Saturday, March 20, 2010
When I tell people I have started a blog on modern Russian history, they inevitably ask: “Are you Russian? “ When I say no, they ask: “Well, have you been to Russia?” The answer to both questions is no. I have no natural or biological connection to Russia or any of the countries that made up the Soviet Union. I don’t even speak a word of the language. It’s an arbitrary fixation which, to my mind, is the best kind of obsession. In fact, I am not always sure I actually desire to go to Russia. How could the actual location live up to the “Coast of Utopia,” to borrow a phrase from Tom Stoppard? And of course I’d be better off not going if the cost of a ticket alone is $2000 or so. When it comes to travel, Mexico fits my budget.

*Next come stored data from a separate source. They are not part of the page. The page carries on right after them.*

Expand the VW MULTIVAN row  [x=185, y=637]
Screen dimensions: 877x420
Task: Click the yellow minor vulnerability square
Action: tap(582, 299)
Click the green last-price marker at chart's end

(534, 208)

This is how I used to think before Russia came to me. That’s right, this author filled out a simple three-page form a couple of months ago (and did so last year as well) and I’ve just now been informed that I will likely be heading to Russia in May 2011. I’m stunned. More shockingly, a Russian visitor may be staying with my family as early as October 2010. This is not a drill: if all goes well, I may be schlepping a Russian faculty member or administrator around Chicago in the fairly near future.
And how strange to find myself on the way to Russia only a few months after electing to create a blog to track my deepening interest in Russian history? But odder than the fact that I may be headed for Russia (the program still has to find a match in this specific country before I can be more definite), is that I’m not headed to Moscow or St. Petersburg but rather to the heart of Russia and indeed the entire Eurasian landmass apparently, Yekaterinburg.
In the next several days I hope to post something about Yekaterinburg. When I applied, I knew nothing other than the fact that Yekaterinburg was in Siberia and that the czar and his family had been murdered there during the Revolution. It’s not a pleasant association. Since then, I’ve just briefly Googled the place, and it seems that Yekaterinburg is a large city, the third largest in Russia in fact. It’s odd to think that I selected this Siberian city over similar opportunities in Switzerland, Holland, Finland, and England, where the population at large will be much more likely to speak English. After all, who willingly puts himself on a place for 24 hours? And what is there to visit in Yekaterinburg outside of the city itself?
But when else would I ever in my life have the opportunity to visit the heart of Russia? I’m struck dumb with gratitude to my college for sponsoring the journey and looking forward to tracking everything in this blog. But never fear dear reader, if it turns out that they can’t find a match in Russia, I’ll seek out Russian history in one of the other sponsoring countries. In Switzerland, I’ll look for the homes and hotels of Lenin, Solzhenitsyn, Nabokov, and other Russian exiles. I read Conrad’s Under Western Eyes. If in Finland, I’ll journey across the gulf to visit St. Petersburg itself. In London, I’ll spend time in the London Museum, exactly where Marx used to sit, or seek out the place where the Russian social-democrats made mischief. In Holland, I’ll have to settle for looking back a couple of centuries to Peter the Great’s famous visit to learn about the shipbuilding trade.